According to calculations compiled by the organization, even if the state-owned Pemex refineries work at 80% of their capacity, adding production from the new Dos Bocas refinery and that from the Deer Park complex, the country will continue to import around 20 % of fuel consumed. “In an optimistic scenario, Mexico would have to continue importing fuels by approximately 20% and only if Dos Bocas produces and the refineries operate at 80%. In a more pessimistic scenario, we would be importing half of what we need”, says the researcher.
Today, as a whole, the complexes of the state company operate at less than 50% of their capacity, despite the modernization work that the federal administration has undertaken.
In the document, the organization says that the policy, which seeks to achieve self-sufficiency as the ultimate goal, has left aside the production of natural gas and that, contrary to the discourse, the import of fuel has increased because production is practically without changes. At the end of last year, the country imported 10.8% more gas than a year before.
In general, purchases to the United States have increased significantly during the administration. Last year, Mexico imported around 42,000 million dollars of US energy products, the highest figure in nine years, according to data from the Energy Information Agency of that country (EIA, for its acronym in English).
The criticism of the organization is launched in the middle of the consultation period demanded by Canada and the United States against the Mexican energy policy. México Evalúa says in the report that a less radical discourse could help the country promote its energy independence while continuing to integrate with its trading partners.
“The idea of taking advantage of geographical advantages to promote trade and closer relations between Canada, the United States and Mexico, although not new, has not been completed,” says the document. “Mexico could take firmer and faster steps to implement policies that contribute to building a climate of certainty for capital.”

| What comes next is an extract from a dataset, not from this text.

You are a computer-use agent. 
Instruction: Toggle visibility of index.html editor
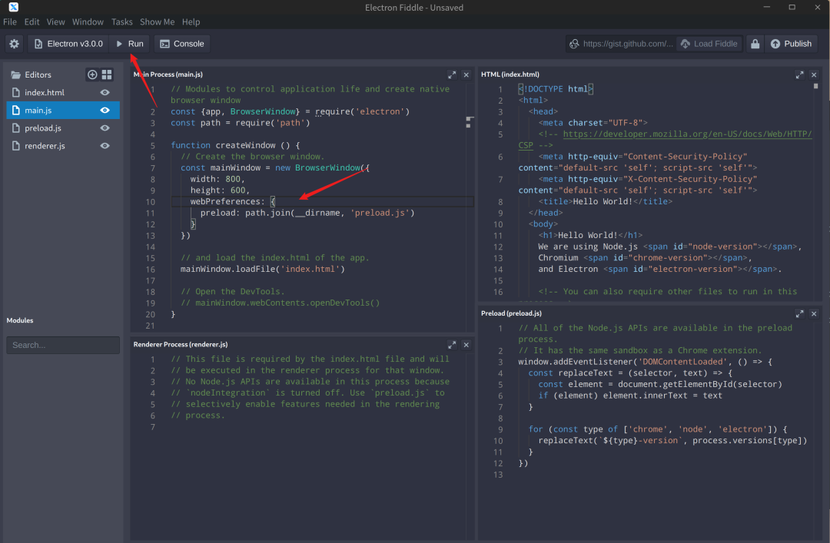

México Evalúa qualifies the Agreement between Mexico, Canada and the United States as “the obvious solution” to reduce energy prices and direct the country to cleaner energy sources. “The issue of importing is so demonized when it is something that is needed, when we already have such a stable and experienced energy integration. Our dependence on fuels from North America, if we see it more from a more systemic approach of the three countries, is perhaps something more functional. So, for the purposes of energy independence, we can have a reasonable percentage of imports and I think that would make the president’s speech much more flexible,” says Moreno. “So that way we would accept that we need to import gasoline, but without adhering to a too radical approach to sovereignty, such a vision could be more compatible with the concept of integration and could help in the T-MEC negotiations.”